**Excerpt:**
━━━

Previously produced solely as an audiobook, this noir novella—now available as an illustrated text—offers a unique wrinkle on a popular science-fiction trope.
About 10 years ago, a strange thing happened to the world: almost any time people were murdered, they began showing up naked in their homes, their bodies reset to a state a few hours before any injury occurred. Today, we have Dispatchers: professionals licensed to painlessly kill people dying from botched operations, car accidents, and the like, eliminating the negative consequences as if they had never been. When Dispatcher Jimmy Albert vanishes under suspicious circumstances, Chicago Police Detective Nona Langdon calls upon fellow Dispatcher (and our narrator) Tony Valdez to help her pursue the case, which ultimately leads to a wealthy, well-connected man devastated by his wife’s recent death from cancer. Along the way, Valdez reluctantly educates the detective about the seamy side of his profession: the less-than-legal, often grotesque, and extremely lucrative freelance work he’s accepted in the past as well as the potential loopholes in the apparent near impossibility of murder. The resurrected dead has been a popular motif in the past few years, in both grisly and more literary explorations. Scalzi (The Collapsing Empire, 2017, etc.) pushes the potential of this admittedly contrived scenario to its logical limits with dark humor while hanging a lampshade on several noir clichés.
A what-if tale reminiscent of Asimov at his twistiest.

━━━

**Provided data:**
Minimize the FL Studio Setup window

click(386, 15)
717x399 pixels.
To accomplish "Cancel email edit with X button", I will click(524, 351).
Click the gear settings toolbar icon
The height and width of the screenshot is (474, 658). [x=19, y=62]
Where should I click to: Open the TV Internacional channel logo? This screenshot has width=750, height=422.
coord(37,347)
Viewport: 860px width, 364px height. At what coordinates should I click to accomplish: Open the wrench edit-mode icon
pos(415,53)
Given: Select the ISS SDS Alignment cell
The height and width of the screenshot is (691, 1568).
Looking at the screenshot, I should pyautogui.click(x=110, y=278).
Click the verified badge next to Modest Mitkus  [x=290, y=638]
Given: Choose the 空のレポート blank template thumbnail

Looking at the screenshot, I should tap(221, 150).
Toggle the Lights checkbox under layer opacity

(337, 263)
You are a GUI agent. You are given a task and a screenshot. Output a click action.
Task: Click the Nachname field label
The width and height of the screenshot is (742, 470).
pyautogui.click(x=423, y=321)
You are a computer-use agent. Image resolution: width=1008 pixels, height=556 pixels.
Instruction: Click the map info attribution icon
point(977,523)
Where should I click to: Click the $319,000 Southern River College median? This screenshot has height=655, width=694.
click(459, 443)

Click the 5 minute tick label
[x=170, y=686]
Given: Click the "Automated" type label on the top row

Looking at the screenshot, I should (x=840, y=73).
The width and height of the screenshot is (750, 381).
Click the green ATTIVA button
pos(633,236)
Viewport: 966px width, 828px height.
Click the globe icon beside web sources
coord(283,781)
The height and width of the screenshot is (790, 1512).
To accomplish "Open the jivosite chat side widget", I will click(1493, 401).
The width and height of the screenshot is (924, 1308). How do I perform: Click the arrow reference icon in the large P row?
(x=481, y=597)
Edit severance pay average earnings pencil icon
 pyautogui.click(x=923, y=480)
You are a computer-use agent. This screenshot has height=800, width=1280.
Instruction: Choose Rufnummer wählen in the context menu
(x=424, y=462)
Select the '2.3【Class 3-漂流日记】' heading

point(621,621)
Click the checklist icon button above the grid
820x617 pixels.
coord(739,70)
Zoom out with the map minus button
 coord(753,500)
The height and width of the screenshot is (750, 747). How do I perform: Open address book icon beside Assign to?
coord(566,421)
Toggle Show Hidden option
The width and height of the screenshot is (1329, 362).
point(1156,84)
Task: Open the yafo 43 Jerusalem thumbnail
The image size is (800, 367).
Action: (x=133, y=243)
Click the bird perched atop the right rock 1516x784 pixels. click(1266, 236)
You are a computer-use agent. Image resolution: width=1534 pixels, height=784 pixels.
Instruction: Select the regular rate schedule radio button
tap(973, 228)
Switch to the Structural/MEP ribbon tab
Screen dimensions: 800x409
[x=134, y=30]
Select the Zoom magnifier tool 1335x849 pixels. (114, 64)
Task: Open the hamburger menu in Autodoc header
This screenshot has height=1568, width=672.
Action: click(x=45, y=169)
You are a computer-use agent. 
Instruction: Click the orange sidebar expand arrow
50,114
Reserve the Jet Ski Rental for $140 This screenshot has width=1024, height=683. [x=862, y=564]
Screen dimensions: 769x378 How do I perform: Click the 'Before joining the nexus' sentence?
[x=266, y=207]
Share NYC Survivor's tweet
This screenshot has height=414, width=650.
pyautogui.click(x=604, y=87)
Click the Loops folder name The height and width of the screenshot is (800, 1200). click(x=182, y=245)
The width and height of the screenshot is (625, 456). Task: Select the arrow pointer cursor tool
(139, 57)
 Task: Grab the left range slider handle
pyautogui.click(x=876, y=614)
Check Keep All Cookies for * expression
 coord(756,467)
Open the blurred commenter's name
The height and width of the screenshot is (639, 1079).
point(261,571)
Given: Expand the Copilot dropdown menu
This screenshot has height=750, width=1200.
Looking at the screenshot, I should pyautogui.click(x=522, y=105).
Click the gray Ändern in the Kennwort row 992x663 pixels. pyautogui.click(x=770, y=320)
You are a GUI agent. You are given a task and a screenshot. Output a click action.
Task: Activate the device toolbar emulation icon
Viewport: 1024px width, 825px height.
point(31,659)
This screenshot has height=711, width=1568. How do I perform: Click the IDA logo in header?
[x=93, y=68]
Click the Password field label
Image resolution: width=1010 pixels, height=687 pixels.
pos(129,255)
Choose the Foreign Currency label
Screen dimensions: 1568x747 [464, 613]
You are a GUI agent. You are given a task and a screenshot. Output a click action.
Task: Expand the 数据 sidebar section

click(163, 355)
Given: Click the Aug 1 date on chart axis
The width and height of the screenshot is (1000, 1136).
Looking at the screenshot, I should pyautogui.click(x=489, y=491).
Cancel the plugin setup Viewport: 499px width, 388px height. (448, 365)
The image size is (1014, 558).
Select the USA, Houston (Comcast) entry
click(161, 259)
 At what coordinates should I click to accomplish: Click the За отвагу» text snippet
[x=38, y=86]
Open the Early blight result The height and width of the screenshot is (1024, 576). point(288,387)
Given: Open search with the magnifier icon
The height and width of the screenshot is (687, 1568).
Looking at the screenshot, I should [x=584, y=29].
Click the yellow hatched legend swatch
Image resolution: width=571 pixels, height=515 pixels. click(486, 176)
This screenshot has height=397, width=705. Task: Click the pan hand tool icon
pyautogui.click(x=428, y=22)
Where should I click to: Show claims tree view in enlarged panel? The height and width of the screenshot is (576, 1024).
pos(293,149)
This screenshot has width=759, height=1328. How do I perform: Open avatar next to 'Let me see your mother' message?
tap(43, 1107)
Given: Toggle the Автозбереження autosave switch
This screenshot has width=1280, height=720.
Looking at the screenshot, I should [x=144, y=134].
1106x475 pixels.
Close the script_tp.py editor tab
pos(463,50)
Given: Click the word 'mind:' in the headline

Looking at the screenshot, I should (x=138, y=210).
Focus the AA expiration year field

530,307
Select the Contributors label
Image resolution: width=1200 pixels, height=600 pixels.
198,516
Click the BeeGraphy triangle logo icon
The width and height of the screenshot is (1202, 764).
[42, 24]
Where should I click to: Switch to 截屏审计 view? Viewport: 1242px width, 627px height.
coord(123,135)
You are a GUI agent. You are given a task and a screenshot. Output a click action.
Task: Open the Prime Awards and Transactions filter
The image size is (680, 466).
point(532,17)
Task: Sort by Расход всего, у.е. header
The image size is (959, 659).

━━━

**What to do:**
[1] Output the passage of the review that runs from "Previously produced solely" up to and including "popular science-fiction trope.", with no changes.
[2] List every character of the novella whom the review mentions by name.

**Answers to this exercise:**
[1]
Previously produced solely as an audiobook, this noir novella—now available as an illustrated text—offers a unique wrinkle on a popular science-fiction trope.

[2]
Jimmy Albert
Nona Langdon
Tony Valdez